Avevamo imparato a conoscere le abitudini di Sua Maestà per il Giorno di Natale
Scritto da Nuto Girotto il . Pubblicato in Notizie.
elisabetta II con carlo e camilla a natale

Questo sarà il primo Natale senza la nostra amata Regina Elisabetta II. Non ci sarà lei in televisione a fare il Discorso di Natale e probabilmente sarà un Natale diverso principalmente per tutta la sua famiglia. Tutti noi avevamo imparato a conoscere le abitudini di Sua Maestà per il Giorno di Natale e spesso ce la immaginavamo, come si fa con le grandi icone, intenta a godersi il giorno di festa, grazie all'immaginazione alimentata dai media e dalle rivelazioni delle fonti vicine ai Windsor. L'unica cosa che possiamo fare però è ricordare Elisabetta II, ripercorrendo le sue usanze. Ad aiutarci in questo viaggio nei ricordi ci aiutano principalmente le dichiarazioni e le voci, esclusivamente ufficiali, di chi nel corso dei decenni ha seguito da vicino la Royal Family.

Per cominciare, il Natale per Elisabetta II significava rispettare la tradizione (ad eccezione degli ultimi Natali ostacolati dal Covid), quindi la giornata si doveva trascorrere in famiglia e a tavola, tassativamente imbandita di piatti tipici britannici delle festività. Il 25 Dicembre tutti si trovavano a tavola per colazione per gustare bacon, uova e salsicce. Subito dopo si recavano alla messa pubblica di Natale, dove la Regina e la sua famiglia si intrattenevano a salutare i sudditi. Al rientro a Sandringham House (Norfolk) si potevano cominciare i festeggiamenti. Ricordiamo che Sandringham era la tenuta in cui la Sovrana festeggiava ogni Natale, infatti la Regina vi si recava ogni anno intorno al 20 Dicembre, in attesa di accogliere la sua famiglia, che la raggiungeva la Vigilia di Natale. Qui i momenti trascorrevano tra giochi da tavolo, scambi di regali e partite di calcio.

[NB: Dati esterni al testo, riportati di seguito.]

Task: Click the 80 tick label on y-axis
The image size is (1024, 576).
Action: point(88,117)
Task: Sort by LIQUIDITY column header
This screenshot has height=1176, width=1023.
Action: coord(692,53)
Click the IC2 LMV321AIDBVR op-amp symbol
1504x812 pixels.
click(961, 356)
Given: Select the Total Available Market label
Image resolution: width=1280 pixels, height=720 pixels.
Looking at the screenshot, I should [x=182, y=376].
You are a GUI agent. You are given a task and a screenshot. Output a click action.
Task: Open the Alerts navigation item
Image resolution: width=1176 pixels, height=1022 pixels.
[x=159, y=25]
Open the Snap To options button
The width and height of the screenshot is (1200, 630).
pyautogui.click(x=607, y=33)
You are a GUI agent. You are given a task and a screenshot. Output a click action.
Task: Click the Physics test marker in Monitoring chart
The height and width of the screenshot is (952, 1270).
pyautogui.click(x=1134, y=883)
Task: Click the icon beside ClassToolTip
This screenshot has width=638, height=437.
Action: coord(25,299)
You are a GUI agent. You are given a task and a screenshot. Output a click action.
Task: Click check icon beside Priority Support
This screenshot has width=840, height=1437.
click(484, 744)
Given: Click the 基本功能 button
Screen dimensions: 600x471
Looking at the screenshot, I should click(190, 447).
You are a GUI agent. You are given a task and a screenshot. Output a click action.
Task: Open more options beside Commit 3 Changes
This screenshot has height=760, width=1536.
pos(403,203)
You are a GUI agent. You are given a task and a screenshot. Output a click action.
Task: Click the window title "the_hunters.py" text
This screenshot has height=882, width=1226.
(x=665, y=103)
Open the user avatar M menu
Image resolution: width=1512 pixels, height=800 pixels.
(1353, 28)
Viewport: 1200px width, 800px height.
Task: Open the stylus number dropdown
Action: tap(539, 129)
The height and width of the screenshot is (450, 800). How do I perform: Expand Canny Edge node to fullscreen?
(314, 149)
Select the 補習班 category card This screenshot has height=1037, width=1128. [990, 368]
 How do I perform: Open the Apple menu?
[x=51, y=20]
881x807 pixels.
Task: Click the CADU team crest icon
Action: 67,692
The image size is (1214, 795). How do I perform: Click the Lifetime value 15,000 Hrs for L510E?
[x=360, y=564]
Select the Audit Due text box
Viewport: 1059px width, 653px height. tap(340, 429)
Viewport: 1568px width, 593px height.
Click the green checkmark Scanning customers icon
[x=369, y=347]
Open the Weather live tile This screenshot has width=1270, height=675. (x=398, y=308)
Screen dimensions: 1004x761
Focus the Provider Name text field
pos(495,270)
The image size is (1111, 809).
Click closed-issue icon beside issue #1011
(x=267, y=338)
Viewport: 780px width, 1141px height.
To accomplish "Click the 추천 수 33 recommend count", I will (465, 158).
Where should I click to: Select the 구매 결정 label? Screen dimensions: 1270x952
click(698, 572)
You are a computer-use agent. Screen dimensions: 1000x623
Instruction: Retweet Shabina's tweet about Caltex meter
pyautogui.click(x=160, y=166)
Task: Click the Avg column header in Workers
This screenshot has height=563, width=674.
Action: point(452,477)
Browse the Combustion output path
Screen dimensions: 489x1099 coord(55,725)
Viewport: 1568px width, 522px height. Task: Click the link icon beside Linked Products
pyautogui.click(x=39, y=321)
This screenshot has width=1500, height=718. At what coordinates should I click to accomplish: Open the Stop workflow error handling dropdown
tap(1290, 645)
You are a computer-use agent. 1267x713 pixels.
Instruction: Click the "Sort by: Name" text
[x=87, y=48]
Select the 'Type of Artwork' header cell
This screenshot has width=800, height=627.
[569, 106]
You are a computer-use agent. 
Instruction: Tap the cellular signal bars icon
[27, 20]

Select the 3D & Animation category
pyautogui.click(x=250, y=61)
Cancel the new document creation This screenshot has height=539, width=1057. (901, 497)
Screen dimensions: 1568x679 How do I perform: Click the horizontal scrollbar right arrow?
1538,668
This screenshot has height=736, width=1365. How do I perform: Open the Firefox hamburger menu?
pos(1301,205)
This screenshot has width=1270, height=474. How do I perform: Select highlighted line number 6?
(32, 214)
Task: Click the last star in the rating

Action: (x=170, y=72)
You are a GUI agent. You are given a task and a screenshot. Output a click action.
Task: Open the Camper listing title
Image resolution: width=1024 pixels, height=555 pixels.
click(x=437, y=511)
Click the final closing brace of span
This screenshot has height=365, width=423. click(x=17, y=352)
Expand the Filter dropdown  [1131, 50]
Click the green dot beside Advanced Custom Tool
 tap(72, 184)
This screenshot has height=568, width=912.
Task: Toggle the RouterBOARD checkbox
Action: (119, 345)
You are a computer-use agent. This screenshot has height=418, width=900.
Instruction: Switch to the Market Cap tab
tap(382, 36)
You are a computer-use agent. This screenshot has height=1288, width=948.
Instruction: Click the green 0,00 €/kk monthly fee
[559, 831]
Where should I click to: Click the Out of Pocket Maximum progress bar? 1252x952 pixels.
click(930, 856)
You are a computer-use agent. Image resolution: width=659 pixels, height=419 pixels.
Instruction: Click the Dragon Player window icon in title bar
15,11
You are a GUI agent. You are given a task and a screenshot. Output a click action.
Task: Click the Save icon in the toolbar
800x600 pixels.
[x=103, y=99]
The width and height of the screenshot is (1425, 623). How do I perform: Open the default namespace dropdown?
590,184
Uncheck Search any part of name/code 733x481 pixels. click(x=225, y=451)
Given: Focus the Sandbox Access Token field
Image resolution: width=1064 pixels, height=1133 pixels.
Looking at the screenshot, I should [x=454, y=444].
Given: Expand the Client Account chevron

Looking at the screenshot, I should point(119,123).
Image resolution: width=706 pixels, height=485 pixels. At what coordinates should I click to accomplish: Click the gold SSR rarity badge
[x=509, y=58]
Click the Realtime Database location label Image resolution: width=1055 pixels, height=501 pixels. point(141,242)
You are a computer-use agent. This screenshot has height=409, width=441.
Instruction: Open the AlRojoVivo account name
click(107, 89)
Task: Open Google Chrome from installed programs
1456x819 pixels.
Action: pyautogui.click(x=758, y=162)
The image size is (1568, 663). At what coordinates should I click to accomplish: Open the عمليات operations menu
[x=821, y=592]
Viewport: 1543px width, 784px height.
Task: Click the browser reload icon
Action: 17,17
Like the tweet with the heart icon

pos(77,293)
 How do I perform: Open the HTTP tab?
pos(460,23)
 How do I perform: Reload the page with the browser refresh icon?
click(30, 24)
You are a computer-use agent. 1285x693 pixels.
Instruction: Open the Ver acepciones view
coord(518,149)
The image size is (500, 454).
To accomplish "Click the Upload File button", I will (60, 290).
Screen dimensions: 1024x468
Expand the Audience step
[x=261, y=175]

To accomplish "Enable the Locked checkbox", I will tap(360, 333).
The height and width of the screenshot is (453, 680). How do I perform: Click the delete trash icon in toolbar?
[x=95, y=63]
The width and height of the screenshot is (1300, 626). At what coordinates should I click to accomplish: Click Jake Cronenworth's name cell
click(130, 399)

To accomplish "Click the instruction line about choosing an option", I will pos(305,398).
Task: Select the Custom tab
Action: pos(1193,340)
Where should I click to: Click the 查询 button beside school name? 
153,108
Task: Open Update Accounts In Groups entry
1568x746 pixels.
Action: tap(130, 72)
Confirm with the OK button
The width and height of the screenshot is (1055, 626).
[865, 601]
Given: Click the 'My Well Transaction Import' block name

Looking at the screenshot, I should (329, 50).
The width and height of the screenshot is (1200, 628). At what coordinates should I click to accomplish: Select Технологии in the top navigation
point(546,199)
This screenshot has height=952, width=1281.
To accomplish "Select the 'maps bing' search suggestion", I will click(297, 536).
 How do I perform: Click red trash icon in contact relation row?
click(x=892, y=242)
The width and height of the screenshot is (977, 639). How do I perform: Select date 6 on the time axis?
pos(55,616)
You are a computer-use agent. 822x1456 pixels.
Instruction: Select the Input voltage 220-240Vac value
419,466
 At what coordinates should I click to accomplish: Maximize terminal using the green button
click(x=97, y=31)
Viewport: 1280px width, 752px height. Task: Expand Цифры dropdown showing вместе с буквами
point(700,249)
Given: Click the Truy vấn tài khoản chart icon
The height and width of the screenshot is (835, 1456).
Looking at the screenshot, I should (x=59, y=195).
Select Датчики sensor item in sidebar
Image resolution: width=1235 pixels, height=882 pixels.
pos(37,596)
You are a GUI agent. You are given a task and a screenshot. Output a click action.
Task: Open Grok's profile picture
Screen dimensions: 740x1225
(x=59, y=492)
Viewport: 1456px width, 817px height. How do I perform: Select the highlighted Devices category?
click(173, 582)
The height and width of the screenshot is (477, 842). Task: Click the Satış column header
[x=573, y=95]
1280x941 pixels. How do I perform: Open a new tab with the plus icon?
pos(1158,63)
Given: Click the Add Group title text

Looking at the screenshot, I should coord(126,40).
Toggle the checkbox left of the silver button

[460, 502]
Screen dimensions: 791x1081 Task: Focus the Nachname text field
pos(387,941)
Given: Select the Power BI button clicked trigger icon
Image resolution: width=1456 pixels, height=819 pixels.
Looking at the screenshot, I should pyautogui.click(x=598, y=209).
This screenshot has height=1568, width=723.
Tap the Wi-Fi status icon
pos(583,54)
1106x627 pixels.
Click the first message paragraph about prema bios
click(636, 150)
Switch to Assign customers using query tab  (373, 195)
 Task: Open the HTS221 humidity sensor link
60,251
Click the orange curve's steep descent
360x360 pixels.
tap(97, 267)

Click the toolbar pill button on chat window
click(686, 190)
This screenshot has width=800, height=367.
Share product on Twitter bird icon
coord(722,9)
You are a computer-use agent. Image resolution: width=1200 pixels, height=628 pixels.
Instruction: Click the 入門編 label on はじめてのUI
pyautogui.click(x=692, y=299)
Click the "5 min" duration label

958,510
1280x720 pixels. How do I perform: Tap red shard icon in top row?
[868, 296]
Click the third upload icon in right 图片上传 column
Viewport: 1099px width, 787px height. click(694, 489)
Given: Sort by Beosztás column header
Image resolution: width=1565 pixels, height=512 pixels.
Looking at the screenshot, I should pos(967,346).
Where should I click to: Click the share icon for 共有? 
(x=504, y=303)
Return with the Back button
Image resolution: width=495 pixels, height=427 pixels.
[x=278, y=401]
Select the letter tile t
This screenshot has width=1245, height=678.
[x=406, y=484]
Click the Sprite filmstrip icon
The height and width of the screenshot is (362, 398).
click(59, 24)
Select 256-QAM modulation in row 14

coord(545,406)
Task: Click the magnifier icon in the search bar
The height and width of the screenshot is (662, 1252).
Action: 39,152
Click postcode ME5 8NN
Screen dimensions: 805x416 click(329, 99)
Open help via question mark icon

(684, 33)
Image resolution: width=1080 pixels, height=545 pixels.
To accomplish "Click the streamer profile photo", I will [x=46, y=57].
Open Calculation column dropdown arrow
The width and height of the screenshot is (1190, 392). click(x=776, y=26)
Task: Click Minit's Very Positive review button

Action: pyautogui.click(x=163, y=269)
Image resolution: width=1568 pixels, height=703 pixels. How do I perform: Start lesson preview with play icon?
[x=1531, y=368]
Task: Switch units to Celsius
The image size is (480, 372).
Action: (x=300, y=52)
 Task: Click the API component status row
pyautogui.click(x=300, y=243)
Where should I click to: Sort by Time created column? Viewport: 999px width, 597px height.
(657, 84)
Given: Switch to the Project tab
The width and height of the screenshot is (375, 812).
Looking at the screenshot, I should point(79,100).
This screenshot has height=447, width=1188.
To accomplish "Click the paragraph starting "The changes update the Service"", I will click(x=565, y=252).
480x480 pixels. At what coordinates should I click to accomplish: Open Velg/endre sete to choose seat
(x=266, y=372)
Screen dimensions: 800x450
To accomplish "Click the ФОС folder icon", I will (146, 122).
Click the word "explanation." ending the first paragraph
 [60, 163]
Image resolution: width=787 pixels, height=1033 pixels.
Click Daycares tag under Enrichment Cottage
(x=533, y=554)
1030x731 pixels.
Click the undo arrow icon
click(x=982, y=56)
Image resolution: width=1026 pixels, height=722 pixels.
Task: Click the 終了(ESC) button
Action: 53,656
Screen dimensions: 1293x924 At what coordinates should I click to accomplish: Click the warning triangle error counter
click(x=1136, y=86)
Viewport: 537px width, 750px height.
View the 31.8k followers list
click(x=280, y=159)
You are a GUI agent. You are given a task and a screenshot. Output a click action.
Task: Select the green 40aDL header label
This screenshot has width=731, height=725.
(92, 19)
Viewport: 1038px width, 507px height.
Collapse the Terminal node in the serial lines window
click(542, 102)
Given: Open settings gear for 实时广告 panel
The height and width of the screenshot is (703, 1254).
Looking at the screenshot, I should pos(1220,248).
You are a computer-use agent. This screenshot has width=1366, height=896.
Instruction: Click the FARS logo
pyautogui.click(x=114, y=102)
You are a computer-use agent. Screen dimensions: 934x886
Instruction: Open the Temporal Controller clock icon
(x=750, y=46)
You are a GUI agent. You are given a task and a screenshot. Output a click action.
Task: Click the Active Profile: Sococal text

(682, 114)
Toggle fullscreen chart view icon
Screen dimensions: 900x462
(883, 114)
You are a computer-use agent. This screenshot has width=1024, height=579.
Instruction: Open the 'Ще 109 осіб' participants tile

A tavola, a pranzo, il menu prevedeva dei piatti tipicamente natalizi, che si possono trovare in ogni altra famiglia del Regno Unito: il tacchino ripieno, insalate di gamberi e aragoste, cavoletti di Bruxelles, carote, pastinache e il Christmas Pudding, servito flambè. Dopo pranzo, alle tre del pomeriggio, anche i Reali si mettevano davanti alla tv per ascoltare il discorso di Natale della Regina e dopo un po' si riunivano tutti per il tè pomeridiano, accompagnato da una fruitcake. La cena invece prevedeva un buffet con fino a 20 piatti: carni di vario tipo arrosto, verdure di ogni genere, il potted shrimp (burro aromatizzato ai gamberi), manzo o cervo alla Bourgignon, purè di patate e cavolo, ancora pudding e un dolce rustico con mele e datteri. Durante la cena Elisabetta II invitava anche lo chef senior a tavola per brindare con lui con del whisky e per festeggiare assieme.

C'è una curiosità molto interessante riguardo le tradizioni dei Reali: gli ospiti che man mano arrivavano a Norfolk il giorno della Vigilia, venivano pesati su due bilance antiche nel momento in cui mettevano piede in casa. Tutti venivano pesati nuovamente prima di lasciare la tenuta per assicurarsi che tutti avessero mangiato a sufficienza. Sembra che questo rituale risalga al 1900.

Chissà se Re Carlo III renderà omaggio alla madre, continuando le decennali tradizioni della Casa Reale, noi speriamo di sì. Di sicuro noi brinderemo tutti quanti alla memoria della Regina più longeva e amata di sempre.